## Task to carry out
Nothing but the lines from the one that contains "You are a computer-use" through the end of the data should be reproduced, and each must match exactly.

****************************************

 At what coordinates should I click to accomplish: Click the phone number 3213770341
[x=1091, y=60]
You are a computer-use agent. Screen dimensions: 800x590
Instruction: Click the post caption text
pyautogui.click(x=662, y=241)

****************************************

## Response area
You are a computer-use agent. Screen dimensions: 800x590
Instruction: Click the post caption text
pyautogui.click(x=662, y=241)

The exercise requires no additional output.